Pierre-François Gobat, vétérinaire cantonal neuchâtelois.

Près d’un propriétaire de chien sur cinq ne suit pas les cours de formation pourtant obligatoires, cela vous surprend?

Oui et non. Il est vrai que ce chiffre est impressionnant, mais selon moi, il concerne avant tout les cours théoriques que les futurs acquéreurs de chiens sont censés avoir suivis avant l’achat de l’animal. Leur contrôle est très difficile, car les prestataires n’ont aucun retour à nous fournir. Les cours pratiques de quatre heures dispensés au propriétaire et à l’animal sont quant à eux très bien suivis dans notre canton, puisque le taux de participation est de plus de 95%.

Comment expliquez-vous qu’autant de monde ne suive pas ces cours?

L’achat d’un premier chien relève souvent du coup de cœur et bien des personnes n’ont aucune conscience des exigences à remplir.

Il y a donc un certain laxisme de la part des autorités dans le contrôle?

Je dirais plutôt qu’il n’existe pas de moyen de contrôle fiable. Car même si l’on obligeait les vendeurs à exiger un certificat théorique de la part des acheteurs, il serait impossible d’opérer une surveillance complète quand on sait que la moitié des chiens achetés chaque année ont été importés.

Certaines voix se sont élevées pour dénoncer l’inutilité de ces cours, notamment dans le cas de l’acquisition d’un deuxième chien. Faut-il étudier toutes les pistes, y compris leur suppression?

Je ne le crois pas. Ils sont au contraire essentiels et cela sur plusieurs points d’abord parce queles cours pratiques permettent la détection précoce des chiens problématiques, puis parce qu’ils offrent au maître l’occasion d’apprendre les rudiments pour intégrer correctement son chien dans la société, enfin parce qu’ils servent à mettre en contact le chien avec d’autres chiens et sont ainsi essentiels à sa socialisation.

Tout cela en quatre petites heures. Le programme n’est-il pas un peu ambitieux?

Il est vrai que pour qu’une formation soit complète, elle devrait durer une dizaine d’heures, mais nous savions qu’il ne serait pas possible d’exiger autant. C’est pourquoi ces cours doivent impérativement être répétés lors de l’acquisition d’un nouveau chien, chaque animal ayant un profil différent. Cela permet d’éviter au propriétaire des erreurs de comportement qui pourraient avoir de graves conséquences pour l’entourage et l’animal. Je suis convaincu que le bienfait de ces cours se mesurera sur le moyen et le long terme.

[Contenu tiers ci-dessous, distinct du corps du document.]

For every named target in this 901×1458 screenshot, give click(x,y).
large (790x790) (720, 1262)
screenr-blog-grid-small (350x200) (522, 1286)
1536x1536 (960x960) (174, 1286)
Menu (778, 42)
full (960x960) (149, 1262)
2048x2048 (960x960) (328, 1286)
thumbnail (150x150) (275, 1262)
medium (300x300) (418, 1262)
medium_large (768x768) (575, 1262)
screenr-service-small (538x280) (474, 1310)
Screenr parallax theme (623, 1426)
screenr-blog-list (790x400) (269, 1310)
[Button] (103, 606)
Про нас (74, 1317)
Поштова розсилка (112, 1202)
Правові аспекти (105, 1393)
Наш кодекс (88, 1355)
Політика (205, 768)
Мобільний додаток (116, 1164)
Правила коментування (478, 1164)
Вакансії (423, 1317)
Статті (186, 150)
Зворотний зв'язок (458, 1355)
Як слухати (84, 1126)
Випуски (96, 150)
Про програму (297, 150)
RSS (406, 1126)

L’application de la loi est à la charge des cantons et certains seraient plus laxistes que d’autres en termes de sanctions. Quelle est la politique à Neuchâtel?

Nous effectuons un suivi systématique des attestations pratiques et amendons de 200 à 400 francs les propriétaires récalcitrants à suivre les cours, mais cela n’arrive que rarement. Certains cantons pratiquent une autre politique, ne demandant l’attestation de cours que lorsqu’un problème avec un chien se présente. C’est une autre façon de faire et chaque canton est libre.

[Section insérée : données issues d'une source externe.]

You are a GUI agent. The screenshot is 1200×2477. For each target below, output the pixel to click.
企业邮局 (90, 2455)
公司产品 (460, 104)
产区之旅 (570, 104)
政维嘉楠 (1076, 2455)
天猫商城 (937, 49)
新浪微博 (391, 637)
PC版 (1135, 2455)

L’introduction de ces cours a-t-elle sensiblement réduit les cas de morsures?

A Neuchâtel, nous avions déjà opté pour une prévention et une répression accrue à partir de 2002. Lorsque les cours ont été rendus obligatoires, nous avions ainsi déjà réduit de moitié les cas de morsures dans le canton. Aujourd’hui, nous comptons très peu de cas. Pour l’année 2015, 50 morsures ont été déclarées sur un total de 10 000 chiens, ce qui représente 0,5%. Nous pourrons difficilement descendre plus bas.